Exercise objective >> The entries that follow need to be returned without any alteration.

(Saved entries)
= = = = = = =

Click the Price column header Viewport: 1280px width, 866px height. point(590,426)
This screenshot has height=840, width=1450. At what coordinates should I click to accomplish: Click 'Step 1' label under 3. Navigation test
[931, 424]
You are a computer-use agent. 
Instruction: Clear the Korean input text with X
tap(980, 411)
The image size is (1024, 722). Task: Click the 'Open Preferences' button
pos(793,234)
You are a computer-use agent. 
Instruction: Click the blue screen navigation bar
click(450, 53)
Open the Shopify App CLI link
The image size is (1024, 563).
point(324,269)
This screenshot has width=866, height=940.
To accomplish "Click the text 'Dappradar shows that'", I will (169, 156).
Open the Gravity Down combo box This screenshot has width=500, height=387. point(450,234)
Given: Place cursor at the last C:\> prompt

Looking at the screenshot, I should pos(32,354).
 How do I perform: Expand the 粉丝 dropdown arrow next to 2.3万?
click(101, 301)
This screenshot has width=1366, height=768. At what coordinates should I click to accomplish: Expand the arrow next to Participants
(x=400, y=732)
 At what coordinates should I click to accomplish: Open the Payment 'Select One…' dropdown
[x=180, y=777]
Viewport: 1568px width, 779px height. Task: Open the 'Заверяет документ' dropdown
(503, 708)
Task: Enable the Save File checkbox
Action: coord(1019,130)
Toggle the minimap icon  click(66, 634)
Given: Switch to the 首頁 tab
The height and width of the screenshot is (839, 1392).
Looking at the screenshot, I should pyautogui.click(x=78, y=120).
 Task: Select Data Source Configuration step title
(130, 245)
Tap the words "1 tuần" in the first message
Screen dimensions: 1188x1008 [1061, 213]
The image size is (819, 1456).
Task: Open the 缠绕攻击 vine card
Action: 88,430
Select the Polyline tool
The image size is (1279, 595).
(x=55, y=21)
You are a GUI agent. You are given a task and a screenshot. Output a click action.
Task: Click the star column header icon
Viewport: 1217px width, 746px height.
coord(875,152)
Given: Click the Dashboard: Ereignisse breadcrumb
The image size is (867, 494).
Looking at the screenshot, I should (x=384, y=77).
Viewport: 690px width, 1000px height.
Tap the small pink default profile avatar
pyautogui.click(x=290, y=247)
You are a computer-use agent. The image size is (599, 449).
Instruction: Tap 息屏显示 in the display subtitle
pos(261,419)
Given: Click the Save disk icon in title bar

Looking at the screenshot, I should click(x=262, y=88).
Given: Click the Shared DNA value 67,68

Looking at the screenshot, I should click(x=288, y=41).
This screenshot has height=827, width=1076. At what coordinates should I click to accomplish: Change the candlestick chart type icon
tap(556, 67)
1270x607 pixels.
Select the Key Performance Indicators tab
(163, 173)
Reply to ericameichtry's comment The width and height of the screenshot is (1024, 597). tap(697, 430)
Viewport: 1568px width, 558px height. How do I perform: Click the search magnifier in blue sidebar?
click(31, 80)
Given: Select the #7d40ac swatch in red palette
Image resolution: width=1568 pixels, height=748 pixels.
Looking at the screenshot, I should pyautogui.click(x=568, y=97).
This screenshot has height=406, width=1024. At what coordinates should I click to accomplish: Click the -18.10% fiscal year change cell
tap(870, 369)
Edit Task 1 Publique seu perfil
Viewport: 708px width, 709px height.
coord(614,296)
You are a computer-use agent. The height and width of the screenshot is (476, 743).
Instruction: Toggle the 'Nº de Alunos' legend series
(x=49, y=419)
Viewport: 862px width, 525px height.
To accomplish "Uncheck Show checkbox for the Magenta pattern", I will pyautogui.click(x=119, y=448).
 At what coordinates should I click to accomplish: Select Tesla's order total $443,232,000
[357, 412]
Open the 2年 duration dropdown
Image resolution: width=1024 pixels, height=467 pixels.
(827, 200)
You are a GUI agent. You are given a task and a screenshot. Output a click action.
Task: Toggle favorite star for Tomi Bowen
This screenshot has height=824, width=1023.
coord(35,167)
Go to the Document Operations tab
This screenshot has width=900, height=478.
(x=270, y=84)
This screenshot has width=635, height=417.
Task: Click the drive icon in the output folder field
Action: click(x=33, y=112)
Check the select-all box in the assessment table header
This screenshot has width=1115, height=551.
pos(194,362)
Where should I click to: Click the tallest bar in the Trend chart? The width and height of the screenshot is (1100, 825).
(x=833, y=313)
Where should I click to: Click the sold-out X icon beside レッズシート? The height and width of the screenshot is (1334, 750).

= = = = = = =

Exercise response >>
Click the Price column header Viewport: 1280px width, 866px height. point(590,426)
This screenshot has height=840, width=1450. At what coordinates should I click to accomplish: Click 'Step 1' label under 3. Navigation test
[931, 424]
You are a computer-use agent. 
Instruction: Clear the Korean input text with X
tap(980, 411)
The image size is (1024, 722). Task: Click the 'Open Preferences' button
pos(793,234)
You are a computer-use agent. 
Instruction: Click the blue screen navigation bar
click(450, 53)
Open the Shopify App CLI link
The image size is (1024, 563).
point(324,269)
This screenshot has width=866, height=940.
To accomplish "Click the text 'Dappradar shows that'", I will (169, 156).
Open the Gravity Down combo box This screenshot has width=500, height=387. point(450,234)
Given: Place cursor at the last C:\> prompt

Looking at the screenshot, I should pos(32,354).
 How do I perform: Expand the 粉丝 dropdown arrow next to 2.3万?
click(101, 301)
This screenshot has width=1366, height=768. At what coordinates should I click to accomplish: Expand the arrow next to Participants
(x=400, y=732)
 At what coordinates should I click to accomplish: Open the Payment 'Select One…' dropdown
[x=180, y=777]
Viewport: 1568px width, 779px height. Task: Open the 'Заверяет документ' dropdown
(503, 708)
Task: Enable the Save File checkbox
Action: coord(1019,130)
Toggle the minimap icon  click(66, 634)
Given: Switch to the 首頁 tab
The height and width of the screenshot is (839, 1392).
Looking at the screenshot, I should pyautogui.click(x=78, y=120).
 Task: Select Data Source Configuration step title
(130, 245)
Tap the words "1 tuần" in the first message
Screen dimensions: 1188x1008 [1061, 213]
The image size is (819, 1456).
Task: Open the 缠绕攻击 vine card
Action: 88,430
Select the Polyline tool
The image size is (1279, 595).
(x=55, y=21)
You are a GUI agent. You are given a task and a screenshot. Output a click action.
Task: Click the star column header icon
Viewport: 1217px width, 746px height.
coord(875,152)
Given: Click the Dashboard: Ereignisse breadcrumb
The image size is (867, 494).
Looking at the screenshot, I should (x=384, y=77).
Viewport: 690px width, 1000px height.
Tap the small pink default profile avatar
pyautogui.click(x=290, y=247)
You are a computer-use agent. The image size is (599, 449).
Instruction: Tap 息屏显示 in the display subtitle
pos(261,419)
Given: Click the Save disk icon in title bar

Looking at the screenshot, I should click(x=262, y=88).
Given: Click the Shared DNA value 67,68

Looking at the screenshot, I should click(x=288, y=41).
This screenshot has height=827, width=1076. At what coordinates should I click to accomplish: Change the candlestick chart type icon
tap(556, 67)
1270x607 pixels.
Select the Key Performance Indicators tab
(163, 173)
Reply to ericameichtry's comment The width and height of the screenshot is (1024, 597). tap(697, 430)
Viewport: 1568px width, 558px height. How do I perform: Click the search magnifier in blue sidebar?
click(31, 80)
Given: Select the #7d40ac swatch in red palette
Image resolution: width=1568 pixels, height=748 pixels.
Looking at the screenshot, I should pyautogui.click(x=568, y=97).
This screenshot has height=406, width=1024. At what coordinates should I click to accomplish: Click the -18.10% fiscal year change cell
tap(870, 369)
Edit Task 1 Publique seu perfil
Viewport: 708px width, 709px height.
coord(614,296)
You are a computer-use agent. The height and width of the screenshot is (476, 743).
Instruction: Toggle the 'Nº de Alunos' legend series
(x=49, y=419)
Viewport: 862px width, 525px height.
To accomplish "Uncheck Show checkbox for the Magenta pattern", I will pyautogui.click(x=119, y=448).
 At what coordinates should I click to accomplish: Select Tesla's order total $443,232,000
[357, 412]
Open the 2年 duration dropdown
Image resolution: width=1024 pixels, height=467 pixels.
(827, 200)
You are a GUI agent. You are given a task and a screenshot. Output a click action.
Task: Toggle favorite star for Tomi Bowen
This screenshot has height=824, width=1023.
coord(35,167)
Go to the Document Operations tab
This screenshot has width=900, height=478.
(x=270, y=84)
This screenshot has width=635, height=417.
Task: Click the drive icon in the output folder field
Action: click(x=33, y=112)
Check the select-all box in the assessment table header
This screenshot has width=1115, height=551.
pos(194,362)
Where should I click to: Click the tallest bar in the Trend chart? The width and height of the screenshot is (1100, 825).
(x=833, y=313)
Where should I click to: Click the sold-out X icon beside レッズシート? The height and width of the screenshot is (1334, 750).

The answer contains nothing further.